◆ Task to complete ◆
Please return each line of the listing below exactly as written.
--- START ---
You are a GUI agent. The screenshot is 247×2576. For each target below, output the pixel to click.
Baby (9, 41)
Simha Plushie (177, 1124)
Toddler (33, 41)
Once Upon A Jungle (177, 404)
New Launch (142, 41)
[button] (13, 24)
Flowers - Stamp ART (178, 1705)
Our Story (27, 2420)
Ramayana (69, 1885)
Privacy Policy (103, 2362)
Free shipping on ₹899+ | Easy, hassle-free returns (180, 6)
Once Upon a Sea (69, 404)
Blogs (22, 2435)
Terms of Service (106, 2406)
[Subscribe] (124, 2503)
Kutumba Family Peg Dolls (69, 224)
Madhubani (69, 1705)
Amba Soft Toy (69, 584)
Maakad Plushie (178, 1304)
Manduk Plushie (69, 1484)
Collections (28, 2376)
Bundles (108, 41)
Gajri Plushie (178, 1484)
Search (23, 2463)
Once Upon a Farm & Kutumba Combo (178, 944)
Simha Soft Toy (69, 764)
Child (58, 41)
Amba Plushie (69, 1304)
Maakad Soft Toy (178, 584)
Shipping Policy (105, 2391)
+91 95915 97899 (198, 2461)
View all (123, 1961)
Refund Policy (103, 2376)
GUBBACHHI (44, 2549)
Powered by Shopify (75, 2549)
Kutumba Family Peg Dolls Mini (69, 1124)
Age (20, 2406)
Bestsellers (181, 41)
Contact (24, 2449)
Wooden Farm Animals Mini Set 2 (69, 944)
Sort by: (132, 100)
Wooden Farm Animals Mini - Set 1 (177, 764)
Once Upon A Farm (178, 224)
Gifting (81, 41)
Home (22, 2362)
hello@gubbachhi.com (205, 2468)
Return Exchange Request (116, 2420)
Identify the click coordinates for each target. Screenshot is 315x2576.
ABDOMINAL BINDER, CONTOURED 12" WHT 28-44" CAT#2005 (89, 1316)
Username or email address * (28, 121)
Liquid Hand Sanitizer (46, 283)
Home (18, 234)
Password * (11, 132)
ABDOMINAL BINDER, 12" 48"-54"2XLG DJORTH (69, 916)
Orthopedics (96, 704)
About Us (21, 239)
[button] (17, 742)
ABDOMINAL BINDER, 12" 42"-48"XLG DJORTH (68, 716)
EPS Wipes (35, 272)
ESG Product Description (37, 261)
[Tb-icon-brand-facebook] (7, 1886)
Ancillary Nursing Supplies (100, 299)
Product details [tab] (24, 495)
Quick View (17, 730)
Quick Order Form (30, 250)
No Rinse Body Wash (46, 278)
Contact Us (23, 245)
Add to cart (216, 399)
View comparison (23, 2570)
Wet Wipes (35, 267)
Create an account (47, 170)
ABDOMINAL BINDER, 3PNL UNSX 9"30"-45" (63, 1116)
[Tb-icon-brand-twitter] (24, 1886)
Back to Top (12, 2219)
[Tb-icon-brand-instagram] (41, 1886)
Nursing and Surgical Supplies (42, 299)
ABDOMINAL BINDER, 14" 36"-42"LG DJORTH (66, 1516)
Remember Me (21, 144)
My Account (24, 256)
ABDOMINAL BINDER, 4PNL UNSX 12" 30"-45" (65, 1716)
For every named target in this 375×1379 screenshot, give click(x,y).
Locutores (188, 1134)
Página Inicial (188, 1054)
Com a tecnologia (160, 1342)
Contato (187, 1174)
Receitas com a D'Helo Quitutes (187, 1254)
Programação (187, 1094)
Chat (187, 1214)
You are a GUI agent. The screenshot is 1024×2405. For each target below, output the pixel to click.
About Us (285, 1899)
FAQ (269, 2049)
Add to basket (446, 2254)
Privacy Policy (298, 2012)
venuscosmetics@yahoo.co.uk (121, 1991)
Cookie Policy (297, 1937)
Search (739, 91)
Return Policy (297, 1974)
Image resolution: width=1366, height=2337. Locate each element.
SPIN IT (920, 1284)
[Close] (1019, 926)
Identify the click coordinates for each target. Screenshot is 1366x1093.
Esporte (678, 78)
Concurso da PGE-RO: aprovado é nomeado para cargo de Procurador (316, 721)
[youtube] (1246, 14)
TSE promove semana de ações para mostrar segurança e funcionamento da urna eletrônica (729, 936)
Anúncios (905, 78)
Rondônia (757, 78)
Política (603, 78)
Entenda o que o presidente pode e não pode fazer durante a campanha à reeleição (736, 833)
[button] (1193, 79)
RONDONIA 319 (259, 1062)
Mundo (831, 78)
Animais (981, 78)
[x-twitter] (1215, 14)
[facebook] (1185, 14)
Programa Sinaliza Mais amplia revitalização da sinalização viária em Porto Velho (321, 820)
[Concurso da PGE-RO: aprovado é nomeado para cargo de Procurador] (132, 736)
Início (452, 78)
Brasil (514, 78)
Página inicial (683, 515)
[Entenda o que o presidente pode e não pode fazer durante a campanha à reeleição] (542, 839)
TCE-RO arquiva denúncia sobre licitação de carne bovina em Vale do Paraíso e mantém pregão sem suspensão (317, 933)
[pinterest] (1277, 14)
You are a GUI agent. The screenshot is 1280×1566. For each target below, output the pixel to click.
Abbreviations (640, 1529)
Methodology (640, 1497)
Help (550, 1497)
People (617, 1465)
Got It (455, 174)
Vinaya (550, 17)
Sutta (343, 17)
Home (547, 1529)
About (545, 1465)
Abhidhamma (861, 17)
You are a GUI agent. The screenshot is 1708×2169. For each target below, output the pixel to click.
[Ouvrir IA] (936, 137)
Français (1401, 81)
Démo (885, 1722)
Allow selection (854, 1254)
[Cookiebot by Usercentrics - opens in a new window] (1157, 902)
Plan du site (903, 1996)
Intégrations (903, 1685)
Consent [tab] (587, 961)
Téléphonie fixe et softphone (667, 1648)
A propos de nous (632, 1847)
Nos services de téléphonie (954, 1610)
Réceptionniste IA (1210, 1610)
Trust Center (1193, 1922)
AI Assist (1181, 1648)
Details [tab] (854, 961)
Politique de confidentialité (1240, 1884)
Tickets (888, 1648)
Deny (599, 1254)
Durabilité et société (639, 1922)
--- END ---
◆ Exercise answer ◆
You are a GUI agent. The screenshot is 247×2576. For each target below, output the pixel to click.
Baby (9, 41)
Simha Plushie (177, 1124)
Toddler (33, 41)
Once Upon A Jungle (177, 404)
New Launch (142, 41)
[button] (13, 24)
Flowers - Stamp ART (178, 1705)
Our Story (27, 2420)
Ramayana (69, 1885)
Privacy Policy (103, 2362)
Free shipping on ₹899+ | Easy, hassle-free returns (180, 6)
Once Upon a Sea (69, 404)
Blogs (22, 2435)
Terms of Service (106, 2406)
[Subscribe] (124, 2503)
Kutumba Family Peg Dolls (69, 224)
Madhubani (69, 1705)
Amba Soft Toy (69, 584)
Maakad Plushie (178, 1304)
Manduk Plushie (69, 1484)
Collections (28, 2376)
Bundles (108, 41)
Gajri Plushie (178, 1484)
Search (23, 2463)
Once Upon a Farm & Kutumba Combo (178, 944)
Simha Soft Toy (69, 764)
Child (58, 41)
Amba Plushie (69, 1304)
Maakad Soft Toy (178, 584)
Shipping Policy (105, 2391)
+91 95915 97899 (198, 2461)
View all (123, 1961)
Refund Policy (103, 2376)
GUBBACHHI (44, 2549)
Powered by Shopify (75, 2549)
Kutumba Family Peg Dolls Mini (69, 1124)
Age (20, 2406)
Bestsellers (181, 41)
Contact (24, 2449)
Wooden Farm Animals Mini Set 2 (69, 944)
Sort by: (132, 100)
Wooden Farm Animals Mini - Set 1 (177, 764)
Once Upon A Farm (178, 224)
Gifting (81, 41)
Home (22, 2362)
hello@gubbachhi.com (205, 2468)
Return Exchange Request (116, 2420)
Identify the click coordinates for each target. Screenshot is 315x2576.
ABDOMINAL BINDER, CONTOURED 12" WHT 28-44" CAT#2005 (89, 1316)
Username or email address * (28, 121)
Liquid Hand Sanitizer (46, 283)
Home (18, 234)
Password * (11, 132)
ABDOMINAL BINDER, 12" 48"-54"2XLG DJORTH (69, 916)
Orthopedics (96, 704)
About Us (21, 239)
[button] (17, 742)
ABDOMINAL BINDER, 12" 42"-48"XLG DJORTH (68, 716)
EPS Wipes (35, 272)
ESG Product Description (37, 261)
[Tb-icon-brand-facebook] (7, 1886)
Ancillary Nursing Supplies (100, 299)
Product details [tab] (24, 495)
Quick View (17, 730)
Quick Order Form (30, 250)
No Rinse Body Wash (46, 278)
Contact Us (23, 245)
Add to cart (216, 399)
View comparison (23, 2570)
Wet Wipes (35, 267)
Create an account (47, 170)
ABDOMINAL BINDER, 3PNL UNSX 9"30"-45" (63, 1116)
[Tb-icon-brand-twitter] (24, 1886)
Back to Top (12, 2219)
[Tb-icon-brand-instagram] (41, 1886)
Nursing and Surgical Supplies (42, 299)
ABDOMINAL BINDER, 14" 36"-42"LG DJORTH (66, 1516)
Remember Me (21, 144)
My Account (24, 256)
ABDOMINAL BINDER, 4PNL UNSX 12" 30"-45" (65, 1716)
For every named target in this 375×1379 screenshot, give click(x,y).
Locutores (188, 1134)
Página Inicial (188, 1054)
Com a tecnologia (160, 1342)
Contato (187, 1174)
Receitas com a D'Helo Quitutes (187, 1254)
Programação (187, 1094)
Chat (187, 1214)
You are a GUI agent. The screenshot is 1024×2405. For each target below, output the pixel to click.
About Us (285, 1899)
FAQ (269, 2049)
Add to basket (446, 2254)
Privacy Policy (298, 2012)
venuscosmetics@yahoo.co.uk (121, 1991)
Cookie Policy (297, 1937)
Search (739, 91)
Return Policy (297, 1974)
Image resolution: width=1366, height=2337. Locate each element.
SPIN IT (920, 1284)
[Close] (1019, 926)
Identify the click coordinates for each target. Screenshot is 1366x1093.
Esporte (678, 78)
Concurso da PGE-RO: aprovado é nomeado para cargo de Procurador (316, 721)
[youtube] (1246, 14)
TSE promove semana de ações para mostrar segurança e funcionamento da urna eletrônica (729, 936)
Anúncios (905, 78)
Rondônia (757, 78)
Política (603, 78)
Entenda o que o presidente pode e não pode fazer durante a campanha à reeleição (736, 833)
[button] (1193, 79)
RONDONIA 319 (259, 1062)
Mundo (831, 78)
Animais (981, 78)
[x-twitter] (1215, 14)
[facebook] (1185, 14)
Programa Sinaliza Mais amplia revitalização da sinalização viária em Porto Velho (321, 820)
[Concurso da PGE-RO: aprovado é nomeado para cargo de Procurador] (132, 736)
Início (452, 78)
Brasil (514, 78)
Página inicial (683, 515)
[Entenda o que o presidente pode e não pode fazer durante a campanha à reeleição] (542, 839)
TCE-RO arquiva denúncia sobre licitação de carne bovina em Vale do Paraíso e mantém pregão sem suspensão (317, 933)
[pinterest] (1277, 14)
You are a GUI agent. The screenshot is 1280×1566. For each target below, output the pixel to click.
Abbreviations (640, 1529)
Methodology (640, 1497)
Help (550, 1497)
People (617, 1465)
Got It (455, 174)
Vinaya (550, 17)
Sutta (343, 17)
Home (547, 1529)
About (545, 1465)
Abhidhamma (861, 17)
You are a GUI agent. The screenshot is 1708×2169. For each target below, output the pixel to click.
[Ouvrir IA] (936, 137)
Français (1401, 81)
Démo (885, 1722)
Allow selection (854, 1254)
[Cookiebot by Usercentrics - opens in a new window] (1157, 902)
Plan du site (903, 1996)
Intégrations (903, 1685)
Consent [tab] (587, 961)
Téléphonie fixe et softphone (667, 1648)
A propos de nous (632, 1847)
Nos services de téléphonie (954, 1610)
Réceptionniste IA (1210, 1610)
Trust Center (1193, 1922)
AI Assist (1181, 1648)
Details [tab] (854, 961)
Politique de confidentialité (1240, 1884)
Tickets (888, 1648)
Deny (599, 1254)
Durabilité et société (639, 1922)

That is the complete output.